Science laboratories include facilities for instruction and research in a variety of fields, including computer science, physics, biology, microbiology, psychology, environmental studies, chemistry and mathematics. Among the facilities are an observatory, biotechnology laboratory, tissue culture laboratory, equipment for research in the growth of microorganisms, plants and an extensive mammal collection. (See De La Roche Hall and Walsh Science Center, page 15)

McGinley-Carney Center for Franciscan Ministry is the campus’ newest building, opened in 2017, houses the offices of University Ministries, the Franciscan Center for Social Concern, and Mt. Irenaeus.  It includes an interdenominational prayer tower, kitchen facilities and the Fr. Silas Rooney Great Room, honoring one of the university’s legendary friars.

Technology Services provides technology support to all members of the campus community.  Our computing facilities include general use computer labs, academic department computer labs, campus-wide WiFi coverage, the MySBU campus portal and our Moodle learning management system.

Friedsam Memorial Library has built, and continues to build, a strong traditional collection of materials (over 250,000 books, 1,300 periodical subscriptions and 60,000 bound periodical volumes), along with developing access to electronic source.  The library seeks not only to support university instruction with appropriate materials and access, but also to foster independent investigation and research by the university community.

The library maintains a reference department to assist patrons in using its collections and developing research strategies.  An Ask Us 24/7 service is available where you can chat online with a qualified librarian who can assist you with many aspects of using the library, and an interlibrary loan service is available to obtain materials from other institutions.

Both reference and interlibrary loan services are available via e-mail or telephone. Many of the library’s electronic resources and services are available on its web page (http://www.sbu.edu/friedsam).

The library also has collections of unique resources that are of national and international importance.  In its coverage of the Franciscan movement the Franciscan Institute Library is unmatched in the western hemisphere and can be equaled by only a few European libraries. The Rare Book Collection contains nearly 10,000 items, including late medieval manuscripts and early printed books.

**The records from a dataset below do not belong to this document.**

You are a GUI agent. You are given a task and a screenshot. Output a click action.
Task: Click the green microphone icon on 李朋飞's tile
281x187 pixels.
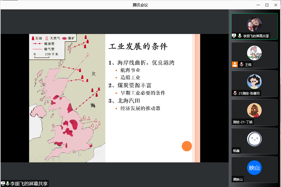click(x=240, y=36)
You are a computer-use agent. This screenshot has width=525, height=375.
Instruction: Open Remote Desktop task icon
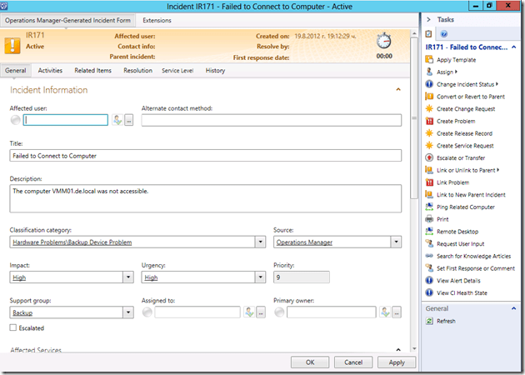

The Regina A. Quick Center for the Arts is the home of the University’s Art Collection, which includes works of the Old Masters, Chinese porcelains, early American and contemporary artists, and art from the Mayan and Indian cultures.  Additional facilities include the Rigas Family Theater.  Music, theater and visual arts instructional spaces and galleries presenting the University Art Collection, national touring artists and student work are also housed in the Center. The F. Donald Kenney Museum and Art Study Wing includes two galleries, a lithograph study room and support spaces.   The Regina A. Quick Center for the Arts also houses offices and instructional spaces for the visual and performing arts programs.

The Sandra A. and William L. Richter Center, a recreation facility that opened in fall 2004, houses three basketball courts, a weight room, two racquetball/squash courts, cardio area, jogging/walking track, locker rooms, equipment checkout, climbing wall and multi-purpose aerobics room.  The center is 45,000 sq. ft., with a large central atrium and two floors.

Hopkins Hall houses the offices of the president, provost and vice president for academic affairs, admissions, business, financial aid, human resources, institutional research, and purchasing.

Francis Hall houses the offices of University Relations and Alumni Services and instructional spaces and offices for the Visual Arts program. It is also a residence hall. Francis has its own dining hall

The Reilly Center is St. Bonaventure’s largest building, providing a sports arena (Bob Lanier Court) seating 5,480 spectators, the Athletic Hall of Fame, a swimming pool and other athletic facilities,  The Damietta Center, WSBU radio, lounges, snack bar, Career and Professional Development Center, Post Office, University Bookstore, Higher Education Opportunity Program (HEOP), ROTC offices, classrooms and other offices.

The John J. Murphy Professional Building is home to the Jandoli School of Communication and School of Franciscan Studies.  It contains the 400-seat Dresser Auditorium, lecture classrooms, specialty classrooms, and dean and faculty offices.  It also includes a broadcast journalism lab and television studio.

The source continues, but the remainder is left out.